Weiterhin kommentierte Natascha Knecht:
"Mich und meine Alpinistenfreunde verblüfft dieses neue Forschungsergebnis wenig. Von Profi-Höhenbergsteigern weiß ich, dass sie während der Vorbereitungsphase wenig Kohlenhydrate essen und kurz vor dem Gipfelsturm eine 'Fett-Kur' machen. Während der Aufstiegsbelastung helfe Koffein, um die Fettreserven schneller anzuzapfen. Und schon Erhard Lorétan hatte sich damals – Jahrzehnte vor dieser Studie – vor seinen Besteigungen der Achttausender im Himalaja ein deftiges 'Fondue einverleibt', wie er im Buch 'Den Bergen verfallen' geschrieben hat.

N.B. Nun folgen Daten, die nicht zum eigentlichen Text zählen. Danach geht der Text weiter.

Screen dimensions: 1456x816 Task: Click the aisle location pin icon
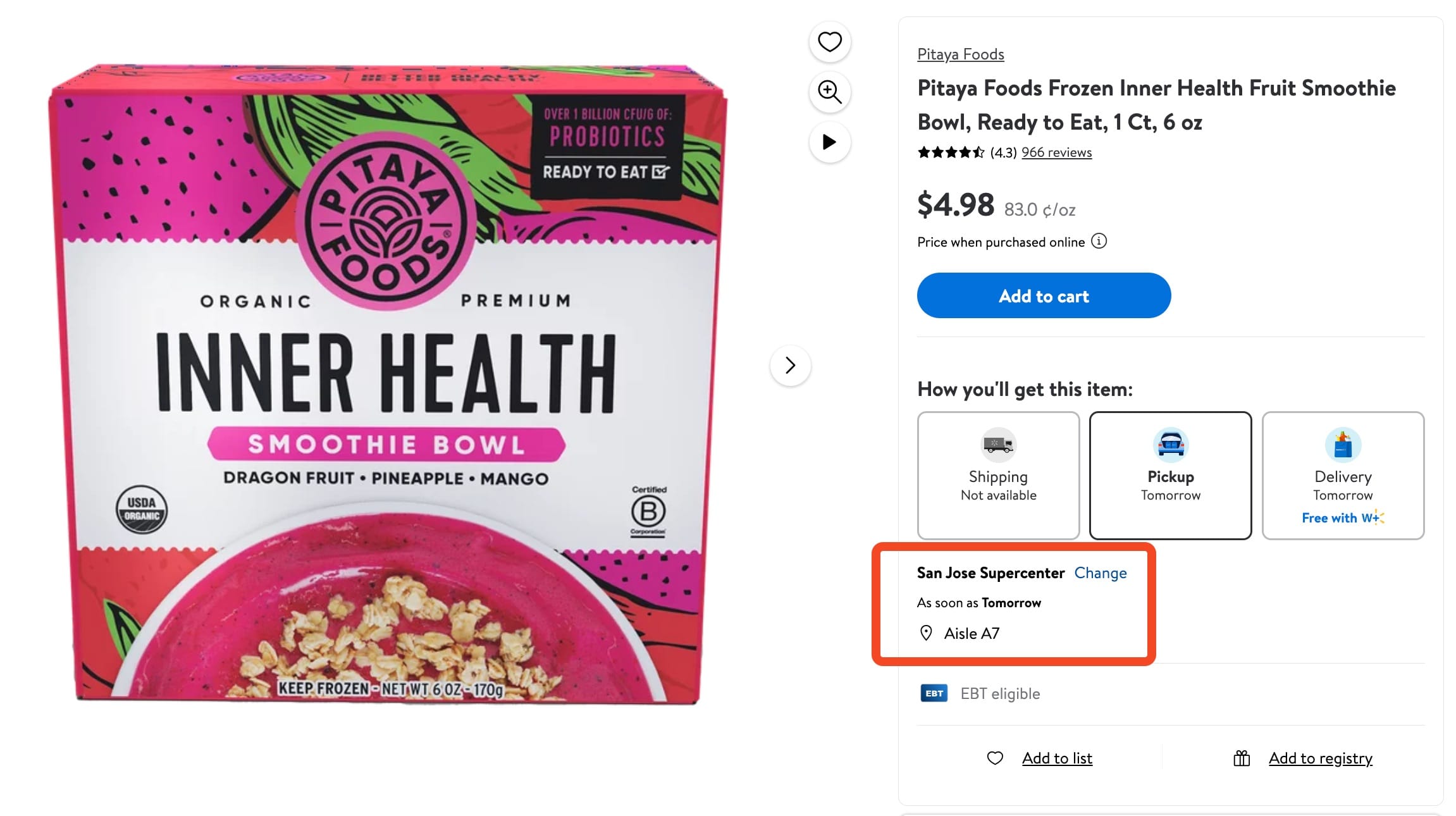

Wir müssen nicht mal zu den höchsten Gipfeln der Erde, um außergewöhnliche Ess-Erfahrungen zu sammeln. Komme ich nach einer gewöhnlichen Hochtour in der Schweiz zurück ins Tal, habe ich danach tagelang Hunger. Und zwar Extrem-Hunger. Ich fühle nur noch Fleisch und Knochen, das Körperfett ist weg. Und wenn ich danach eine Woche lang nicht so viel esse wie etwa drei Bauarbeiter zusammen, dünne ich noch mehr aus. Ich interpretiere das als Nachverbrennungs-Effekt.
Trotzdem finde ich es gut, gibt es jetzt eine Studie. Wie viel sie gekostet hat, wurde nicht kommuniziert. Aber wenigstens sehen wir jetzt unser bisheriges Bauchgefühl betreffend Ernährung im Hochgebirge schwarz auf weiß bestätigt.
Studie mit Übergewichtigen auf der Zugspitze
Übrigens: Auch die Ludwig-Maximilians-Universität München machte eine Studie. Die Forscher ließen 20 übergewichtige Menschen eine Woche auf der Zugspitze (2650 Meter, Deutschland) verbringen. Das Ergebnis: Ohne Diät und Sport nahmen sie im Durchschnitt 1,5 Kilo ab. Ihr Ess- oder ihr Bewegungsverhalten änderten sie in dieser Zeit nicht."
Wie kann man diese Sache nun betrachten? Sollen wir alle in das Höhentraining gehen, möglichst nach Mexiko auf über 4000 m oder reicht schon ein Aufenthalt in Davos, Seiser Alm oder St. Moritz, um rank und schlank wieder nach unten zu kommen.
Ferner kann man darüber nachdenken, ob nicht der Effekt des Höhentrainings an der Leistungssteigerung danach durch den Gewichtsverlust der Sportler allein oder in Teilen geschuldet ist.
Und wie kann es denn sein, dass der Körper sich derartig an seinen Fettreserven vergreift? Die er doch als eiserne Reserve vorhält? Da ich keine große, aber doch ausreichende Bergerfahrung habe, kann ich auch dort doch Hinweise und Analogien finden.